■ Work item
Only the lines of the listing below that run from the line with "This screenshot has width=1232, height=588." through the line with "Task: Select date 2014-02-19 in the 建设银行 row" are to be set down, word for word. Pictures stay out.

■ Data for review
--

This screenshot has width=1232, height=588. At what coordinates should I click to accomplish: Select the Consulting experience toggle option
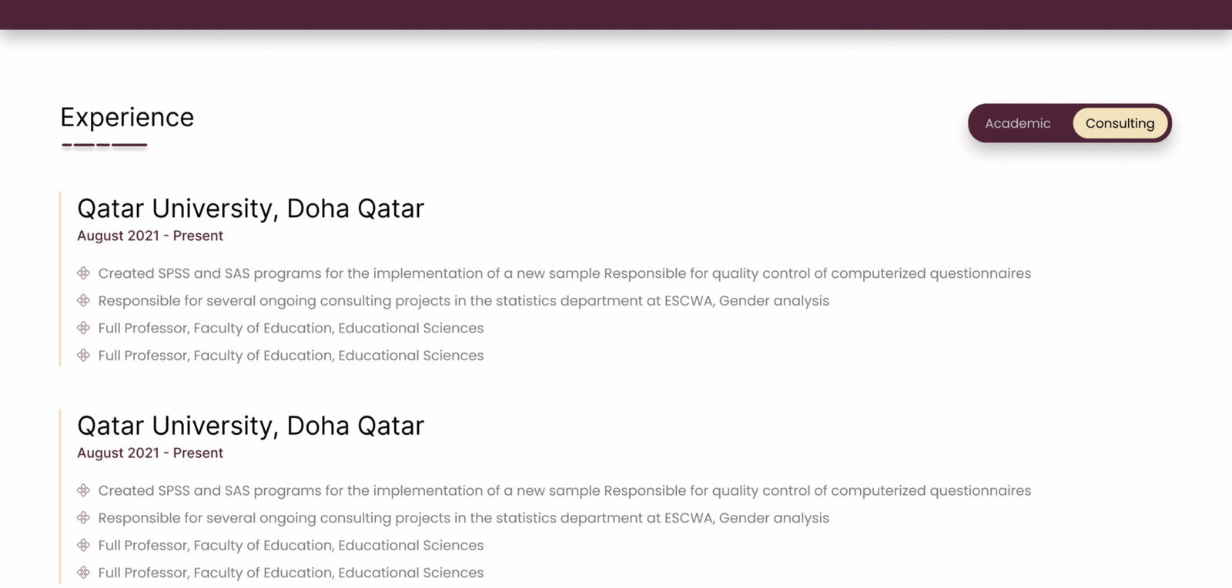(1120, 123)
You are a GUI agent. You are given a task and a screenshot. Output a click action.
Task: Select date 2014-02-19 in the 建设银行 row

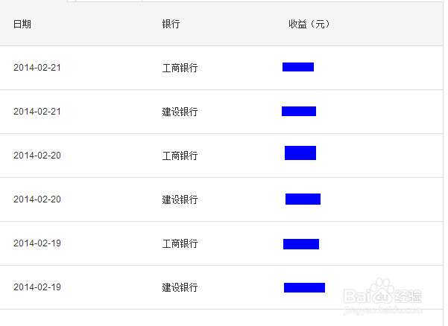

--

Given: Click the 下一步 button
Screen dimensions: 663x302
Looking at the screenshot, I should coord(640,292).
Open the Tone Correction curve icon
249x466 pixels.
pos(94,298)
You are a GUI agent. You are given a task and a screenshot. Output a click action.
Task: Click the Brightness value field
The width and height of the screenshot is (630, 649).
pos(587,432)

--

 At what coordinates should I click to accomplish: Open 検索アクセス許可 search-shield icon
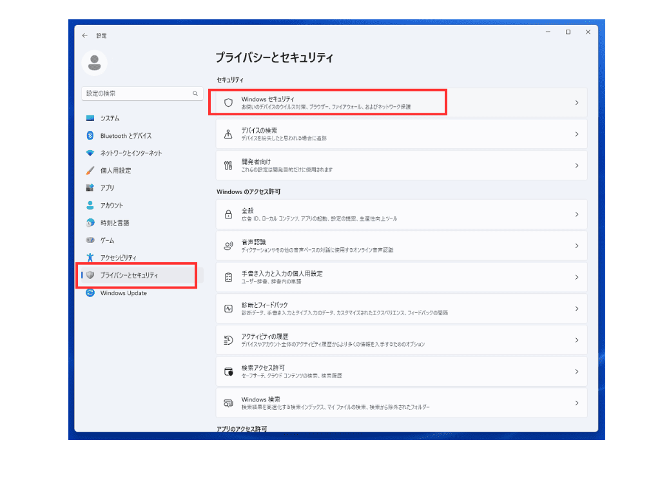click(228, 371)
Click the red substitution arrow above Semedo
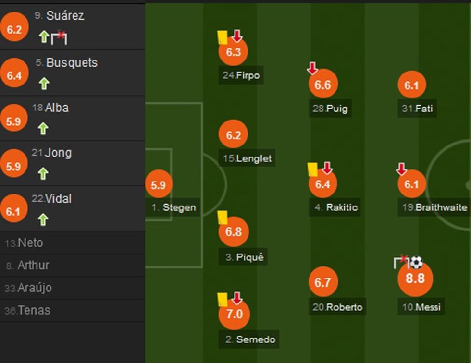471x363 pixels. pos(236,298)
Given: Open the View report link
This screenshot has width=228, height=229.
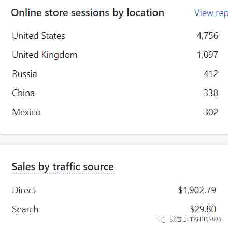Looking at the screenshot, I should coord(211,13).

--

■ Response to the task
This screenshot has width=1232, height=588. At what coordinates should I click to accomplish: Select the Consulting experience toggle option
(1120, 123)
You are a GUI agent. You are given a task and a screenshot. Output a click action.
Task: Select date 2014-02-19 in the 建设银行 row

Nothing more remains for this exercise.